■ **Task brief**:
The result should be the lines from the one holding "The image size is (1080, 1080)." to the final line of the records below, repeated exactly and with no pictures.

Stored records:
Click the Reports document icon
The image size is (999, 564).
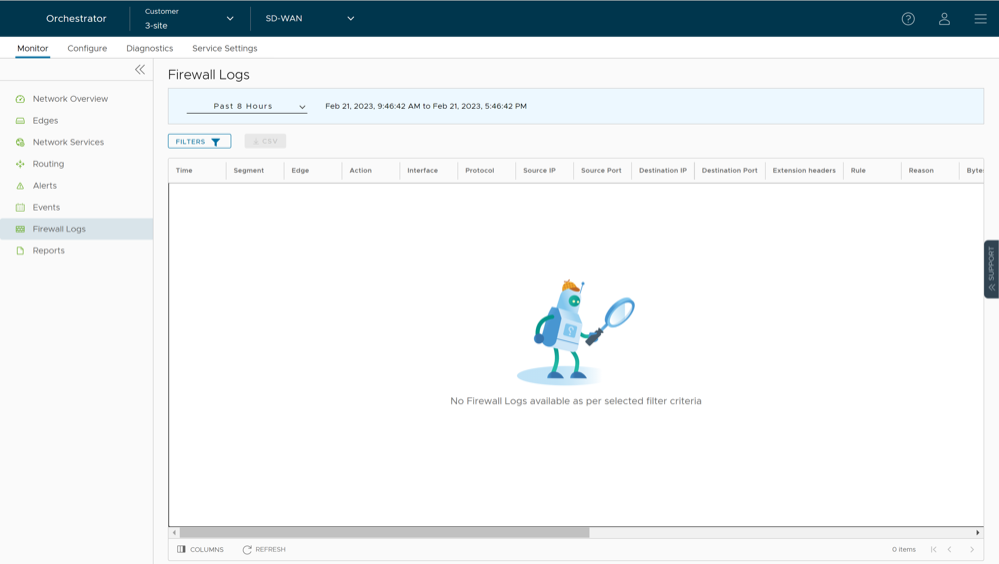tap(20, 251)
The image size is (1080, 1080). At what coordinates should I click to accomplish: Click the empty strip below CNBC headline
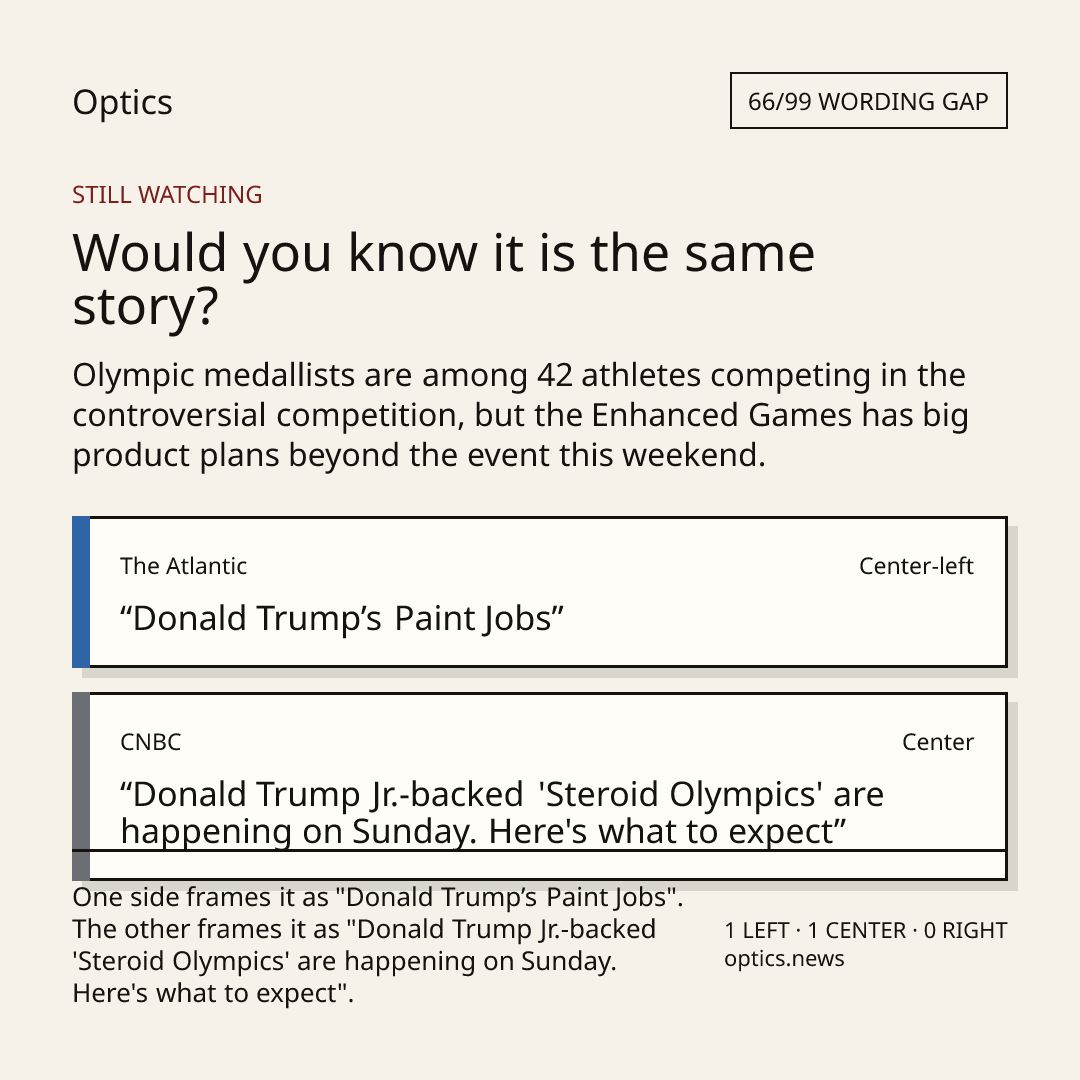click(548, 865)
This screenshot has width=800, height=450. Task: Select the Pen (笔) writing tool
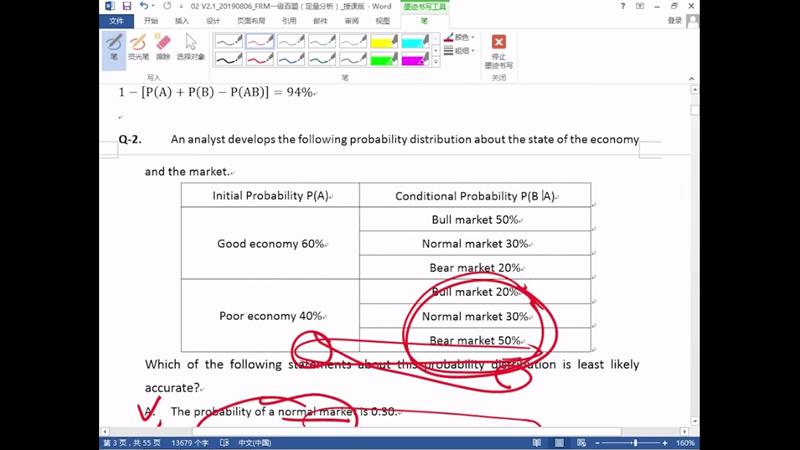[114, 46]
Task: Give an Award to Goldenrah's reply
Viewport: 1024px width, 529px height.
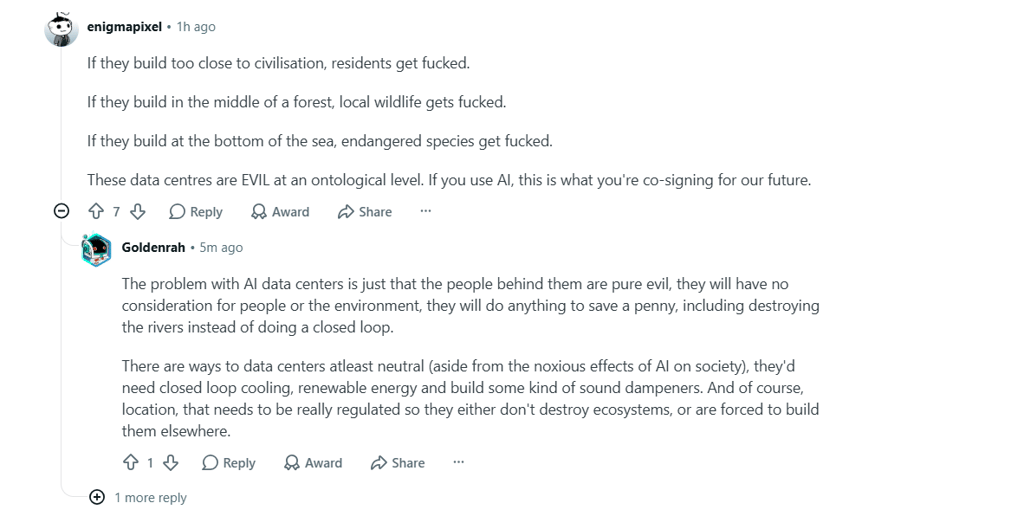Action: click(313, 462)
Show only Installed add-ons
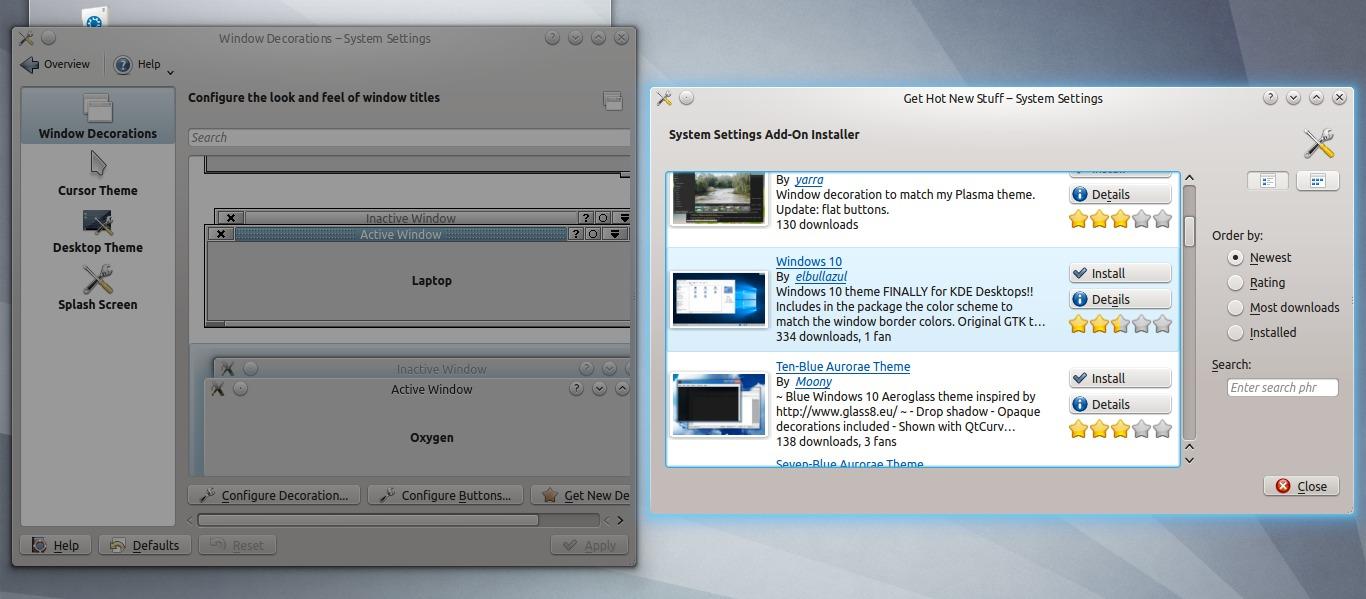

■ **Task output**:
The image size is (1080, 1080). At what coordinates should I click to accomplish: Click the empty strip below CNBC headline
click(548, 865)
This screenshot has width=800, height=450. Task: Select the Pen (笔) writing tool
[114, 46]
Task: Give an Award to Goldenrah's reply
Viewport: 1024px width, 529px height.
Action: click(313, 462)
Show only Installed add-ons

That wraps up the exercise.